Il ricordo, tenerissimo, delle doppie ahimè mancate!, che infarcivano le mie prime produzioni letterarie di bimba. Storie di eroine e di eroi scritte su tovagliolini di carta sottilissimi proposte poi in lettura a mio padre a casa. I suoi brontolii ( mio padre era anch’egli prof! ) per i miei errori ortografici e la mia voglia di migliorarmi nella forma. Non li ho più dimenticati!
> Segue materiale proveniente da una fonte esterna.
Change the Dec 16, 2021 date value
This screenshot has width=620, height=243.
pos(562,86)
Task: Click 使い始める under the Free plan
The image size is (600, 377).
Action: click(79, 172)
Aprile 2012, Carolina Venturini, blogger e social media analyst

The Beginning

L’idea, peregrina, mi era balenata in mente a fine agosto, periodo per me piuttosto sonnacchioso dal punto di vista lavorativo. Cominciando un po’ per gioco e un po’ sul serio a fare zapping sulle varie piattaforme per autori esordienti, sovrabbondanti di indicazioni, ricette, dritte per pubblicare bene. La mia idea regina era di rivolgermi a una casa editrice che potesse farlo gratuitamente, unendo l’utile al dilettevole. Rifiutando di “pagare per lavorare”, ( e cioè rivolgermi a edizioni EAP, a pagamento) ma anche non disdegnando di ricevere ulteriori conferme sulla mia scrittura.

In realtà il discorso era già stato avviato perché tra i tanti concorsi letterari nazionali cui avevo partecipato me n’era capitato qualcuno che tra le altre cose aveva messo in palio la pubblicazione dei racconti brevi arrivati in finale. Ma è risaputo che cantare “in coro” richieda una forma di coraggio diversa che farlo da “solista”. Aspettare l’esito delle tante mail inviate con il mio manoscritto in formato digitale  mi ha messa nella stessa prospettiva di una donna incinta che ha la possibilità, nei nove mesi della gravidanza, di abituarsi gradualmente alla creatura che porta in grembo. Con amore e tenerezza, con preoccupazione e ansia, trepidando sino al parto: perché si sa, una gravidanza è sempre e comunque un punto interrogativo, dal concepimento alla nascita.

A metà ottobre la notizia ricevuta dalla Nulla Die di essere pronta a pubblicarmi con riserva: a patto, cioè, che io come autrice non facessi troppe bizze, troppi capricci da primadonna perché talvolta è così che capita. A un passo dalla pubblicazione ci si reputa novelli Hemingway, pretendendo l’impossibile e oltre.
Non è stato il mio caso. Probabilmente per l’educazione ricevuta di stampo piuttosto puritano o forse per la consapevolezza di essere rientrata nel gioco per una sorta di coincidenze fortunate e fortuite. Dalla mia parte la mia scrittura da affabulatrice apprendista: senza scuole di scrittura creative da vantare in un curriculum letterario ma particolare, “graffiante” secondo la definizione di qualcuno. Influenzata da una passione per la lettura corposa, nata precocemente in un’età in cui ogni genere di imprinting ricevuto è per la vita.

Ho lasciato sedimentare la mail della Nulla Die per dieci giorni. Un periodo di riflessioni, di ripensamenti, di valutazioni contrastanti. Prima di armarmi di nuovo coraggio e rispondere positivamente, avviando un processo meraviglioso quanto irreversibile che mi ha portata a pubblicare sei racconti brevi, sei storie di donne tra passato e presente in cui la mia creatività si è confrontata con la vita spicciola da me esperienzata, vissuta, agita, metabolizzata.

Mente chi afferma di scrivere senza sottofondi autobiografici: se la scrittura è vita riflessa, trasposta nero su bianco, anche una fragranza, un’immagine, una sfumatura sono necessariamente connotate emotivamente dalla personalità di chi le ha pensate e date alla luce.